Madge has lived in three different apartments in the same building in the West 60s over the past 58 years. She opened Soutine in 1973. Earlier, she had baked for Cafe des Artistes, and the owner encouraged her to take a baking basics course at New York Institute of Technology.
Beyond that, she had little formal training and learned mostly on the job. She recalled some trained employees were very generous in sharing their baking techniques and recipes. In thanks for acquiring some of her recipes, after Soutine closed, Breads Bakery made a large contribution in her name to the West Side YMCA. Madge has great affection and feelings of nostalgia for the Y. It’s where she swam and did other exercises 12 years ago to recover following a hip operation. It’s also the place, said the grandmother of many grandchildren, where her three children once went to nursery school.
Many locals still remember the tiny 642 sq. ft. bakery’s bright red-painted storefront and the transcendent croissants and baguettes sold at Soutine. They also have memories of celebratory cakes that marked birthdays, weddings, anniversaries and many other occasions. The chef, former New York Times food critic, and writer Ruth Reichl was a fan of the Soutine Bakery. Her husband ordered a cake for her 50th birthday party and in her thank you note she wrote to Madge, “the cake was so good I wish I had made it myself.” Madge got Ruth’s approval to use her quote as a tagline for the bakery.
Customer satisfaction and feeling part of the neighborhood were important to Madge and her husband Barry, a representative of small businesses on Community Board 7. Among his pleasures in the neighborhood was enjoying a morning coffee at Old John’s at its original location on Broadway before it moved around the block to West 67th Street, where the now-revamped luncheonette continues to thrive.
Madge said Barry was extremely supportive of her business and even came to work at the shop. She described him as a very engaging man and very popular with customers. She followed in Barry’s footsteps after he passed away, joining Community Board 7, a position she still holds.
The bakery was named for the French painter Chaim Soutine (1893-1943) because, Madge explained, “he painted bakers.” She knew about this, she said, because “My friend had a huge poster from a show in Paris in her kitchen in NYC.”
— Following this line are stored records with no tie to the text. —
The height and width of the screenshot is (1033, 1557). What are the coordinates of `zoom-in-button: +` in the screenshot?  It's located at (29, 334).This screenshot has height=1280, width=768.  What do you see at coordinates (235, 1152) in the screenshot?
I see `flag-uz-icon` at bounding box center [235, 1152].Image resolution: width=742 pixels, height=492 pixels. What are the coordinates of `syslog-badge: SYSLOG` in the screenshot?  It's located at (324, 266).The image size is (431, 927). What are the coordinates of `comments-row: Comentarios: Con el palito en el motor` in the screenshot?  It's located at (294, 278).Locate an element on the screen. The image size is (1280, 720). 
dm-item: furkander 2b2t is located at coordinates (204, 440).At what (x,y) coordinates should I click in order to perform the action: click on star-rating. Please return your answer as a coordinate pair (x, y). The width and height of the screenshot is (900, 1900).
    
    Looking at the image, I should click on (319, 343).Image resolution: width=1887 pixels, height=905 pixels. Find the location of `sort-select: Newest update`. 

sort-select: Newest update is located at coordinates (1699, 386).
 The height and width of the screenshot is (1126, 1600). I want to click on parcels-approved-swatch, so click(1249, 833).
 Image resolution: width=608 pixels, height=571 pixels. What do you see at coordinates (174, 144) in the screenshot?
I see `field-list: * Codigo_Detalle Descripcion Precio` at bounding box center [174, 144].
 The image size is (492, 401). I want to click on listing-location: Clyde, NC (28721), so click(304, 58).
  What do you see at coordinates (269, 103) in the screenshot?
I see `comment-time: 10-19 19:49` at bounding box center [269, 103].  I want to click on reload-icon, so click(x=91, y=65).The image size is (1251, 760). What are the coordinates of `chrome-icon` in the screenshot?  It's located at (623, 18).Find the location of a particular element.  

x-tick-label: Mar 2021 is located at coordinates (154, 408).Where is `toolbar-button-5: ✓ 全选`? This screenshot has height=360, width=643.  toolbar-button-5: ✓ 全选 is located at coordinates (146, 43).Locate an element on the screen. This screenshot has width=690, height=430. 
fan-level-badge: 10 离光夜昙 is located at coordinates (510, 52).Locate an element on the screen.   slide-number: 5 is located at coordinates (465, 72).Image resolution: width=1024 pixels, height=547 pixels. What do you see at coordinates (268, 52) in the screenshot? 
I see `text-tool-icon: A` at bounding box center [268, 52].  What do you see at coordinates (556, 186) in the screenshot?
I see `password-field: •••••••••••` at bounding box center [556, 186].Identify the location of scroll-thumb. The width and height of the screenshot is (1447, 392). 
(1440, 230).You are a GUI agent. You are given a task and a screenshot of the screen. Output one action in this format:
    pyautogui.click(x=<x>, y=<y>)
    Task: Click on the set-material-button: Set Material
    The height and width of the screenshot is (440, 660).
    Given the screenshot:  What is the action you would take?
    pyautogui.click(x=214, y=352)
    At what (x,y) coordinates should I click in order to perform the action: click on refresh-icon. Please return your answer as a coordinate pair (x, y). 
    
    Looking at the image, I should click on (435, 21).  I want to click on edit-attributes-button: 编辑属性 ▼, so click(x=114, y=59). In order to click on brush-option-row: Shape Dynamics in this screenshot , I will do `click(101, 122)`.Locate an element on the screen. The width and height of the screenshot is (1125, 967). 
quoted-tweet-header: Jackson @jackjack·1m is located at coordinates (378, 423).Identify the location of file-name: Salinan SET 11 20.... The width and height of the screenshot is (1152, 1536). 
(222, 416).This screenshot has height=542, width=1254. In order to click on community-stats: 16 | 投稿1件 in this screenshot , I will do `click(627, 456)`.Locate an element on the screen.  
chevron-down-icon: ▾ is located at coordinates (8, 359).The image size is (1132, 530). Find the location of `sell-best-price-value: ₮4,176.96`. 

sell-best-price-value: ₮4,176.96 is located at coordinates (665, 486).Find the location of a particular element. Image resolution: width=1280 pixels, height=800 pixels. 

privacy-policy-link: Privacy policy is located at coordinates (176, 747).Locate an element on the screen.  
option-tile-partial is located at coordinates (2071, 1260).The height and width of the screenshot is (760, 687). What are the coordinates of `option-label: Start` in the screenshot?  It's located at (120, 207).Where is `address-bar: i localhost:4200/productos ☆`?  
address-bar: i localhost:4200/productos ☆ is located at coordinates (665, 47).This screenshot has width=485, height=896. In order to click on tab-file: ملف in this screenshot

Though much of bakery life is predictable in terms of what and how many goods need to be prepared, there are certainly memorable exceptions. Quite a few relate to orders for cakes that would appear on television. “We made a lot of cakes for Saturday Night Live for when people threw pies and cakes at each other.” Another time, for the 275th anniversary of the U.S. Army, Soutine constructed a cake formed like a huge humvee tactical vehicle.
And, in yet another instance of the extraordinary, an immense cake was baked large and soft enough so that a character from the TV pilot that was being filmed “could fall from a balcony into the cake.”
An additional departure from the traditional was the creation of a cake for a couple, Americans who had met as teachers in Japan. The cake was topped with origami cranes fashioned with fondant.
Somehow, even with the ongoing activities of the bakery and mom responsibilities keeping her busy, Madge also found time to write. In the early 90s, she wrote “three books in three years” focused on bread-making machines. A quarter of a million copies were sold. Madge noted that these days in New York, there’s less interest in bread-making machines since “people who want to bake bread want to get their hands into it.” Does she still bake bread? Madge laughed, “I have a whole wheat loaf in the oven right now.”
Jane Kenefick, a retired ESL professor at Columbia, and her husband still live in the building next door to the space once occupied by Soutine. Jane said she met Madge in 1983 and was a regular customer. “My husband is French, so he needs a baguette every day.” Jane and Madge became friends and still walk together once a week. Jane said she was impressed with how supportive Madge’s husband was of young people and others in need. Both she and Madge described how Barry encouraged one homeless man to work at the bakery. Madge recalled, “He turned out to be a computer whiz, applied his knowledge to assist with spreadsheets and set up other IT operations. And, he was a wonderful cake decorator.’